V23C-4803:
The Dynamics of Prolonged Low Fountaining Behaviour at Halemaumau, Kilauea, in December 2013.

Tuesday, 16 December 2014
Bruce F Houghton1, Tim R Orr2, Jacopo Taddeucci3, Helge Martin Gonnermann4, Piergiorgio Scarlato3, Elisabetta Del Bello3, Rebecca Carey5 and Matthew R Patrick6, (1)Univ Hawaii Manoa, SOEST, Honolulu, HI, United States, (2)Hawaiian Volcano Observatory, USGS, Hawaii National Park, HI, United States, (3)National Institute of Geophysics and Volcanology, Rome, Italy, (4)Rice University, Houston, TX, United States, (5)University of Tasmania, Earth Sciences, Hobart, TAS, Australia, (6)US Geological Survey, Hawaii National Park, HI, United States
Abstract:
Episodes of low-fountaining eruption lasting minutes to tens of minutes alternated with passive degassing at Halema`uma`u during 5 days of observations in December 2013. Some low fountains were triggered by small collapses from the vent walls and originated close to the margin of the lava lake. Others began in the lake interior and migrated to its margins without any obvious link to rock falls.
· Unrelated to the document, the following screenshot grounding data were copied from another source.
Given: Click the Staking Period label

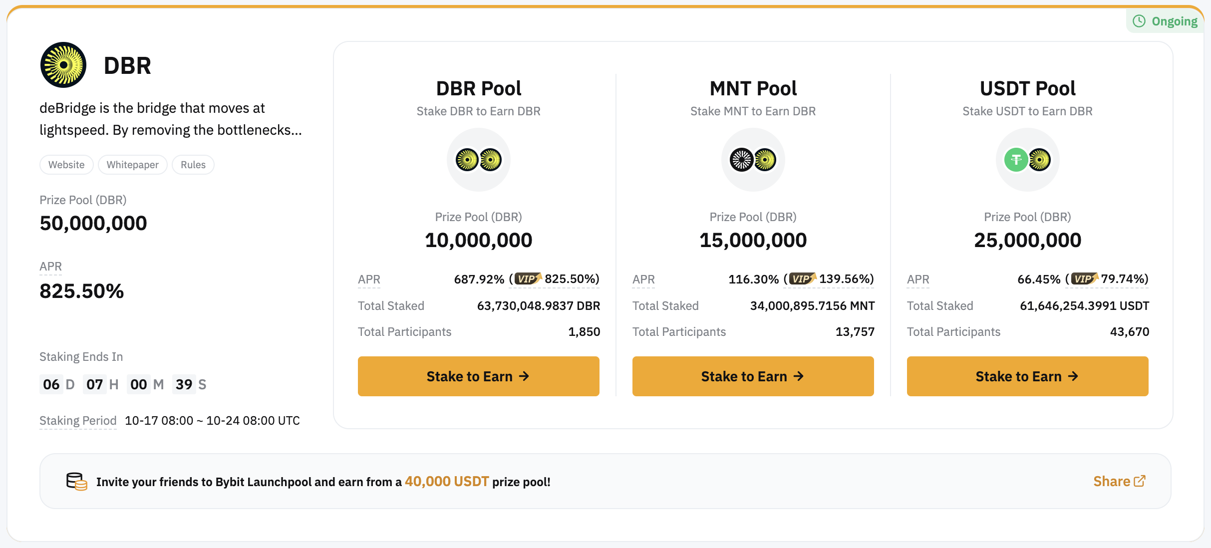Looking at the screenshot, I should 78,421.
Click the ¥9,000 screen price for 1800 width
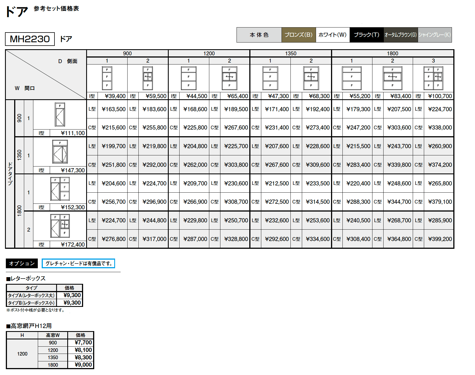The width and height of the screenshot is (475, 375). [x=83, y=365]
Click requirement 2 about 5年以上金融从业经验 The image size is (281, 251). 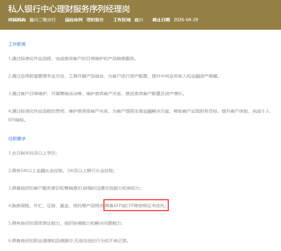pyautogui.click(x=62, y=171)
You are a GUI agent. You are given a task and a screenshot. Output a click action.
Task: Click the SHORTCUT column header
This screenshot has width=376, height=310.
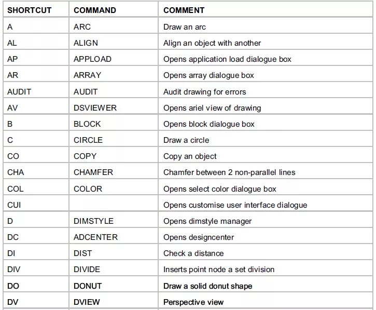[30, 10]
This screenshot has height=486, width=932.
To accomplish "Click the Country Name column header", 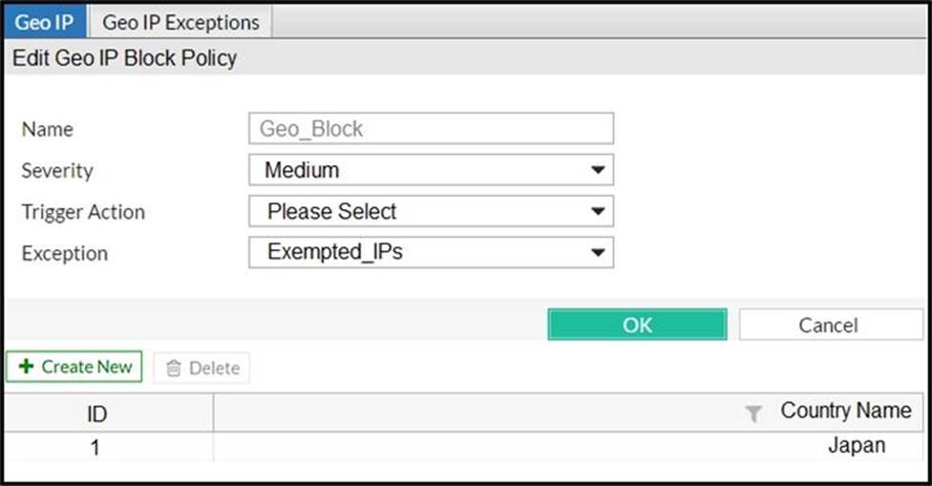I will click(x=845, y=411).
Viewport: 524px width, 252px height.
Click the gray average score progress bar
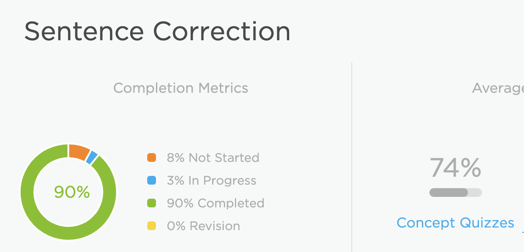click(449, 193)
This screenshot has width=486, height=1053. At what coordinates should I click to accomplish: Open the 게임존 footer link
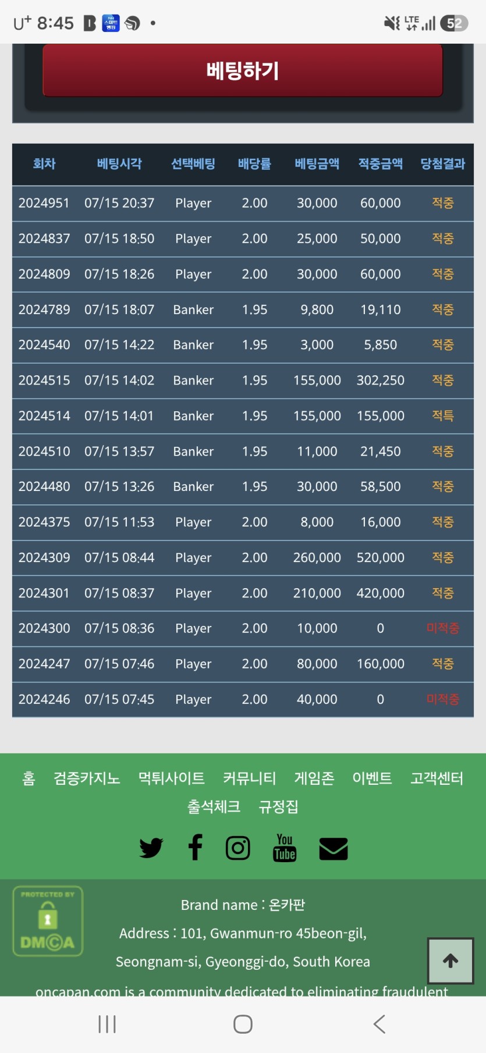(x=314, y=778)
Observations using high-frequency (50-500 Hz) thermal and visible imaging reveal that the fountains consist of sequences of close-spaced, meter-scale pockets of gas that burst through the free surface. Bursts lasted between 0.15 and 1.5 seconds, often partially overlapping in time and space. Bursts entrain both relatively brittle plates from the crust of the lava lake and very ductile thin crust that formed between successive pockets. The latter form spectacular ‘lace-work’ pyroclasts, of meter-scale diameter, which rise, deform, tear, and fall back into the lava lake.

 The process can be treated as a form of hydrodynamic fragmentation involving the transformation of masses of accelerating liquid into jets via the generation of liquid films that experience strong stretching during highly non-linear fluid motion.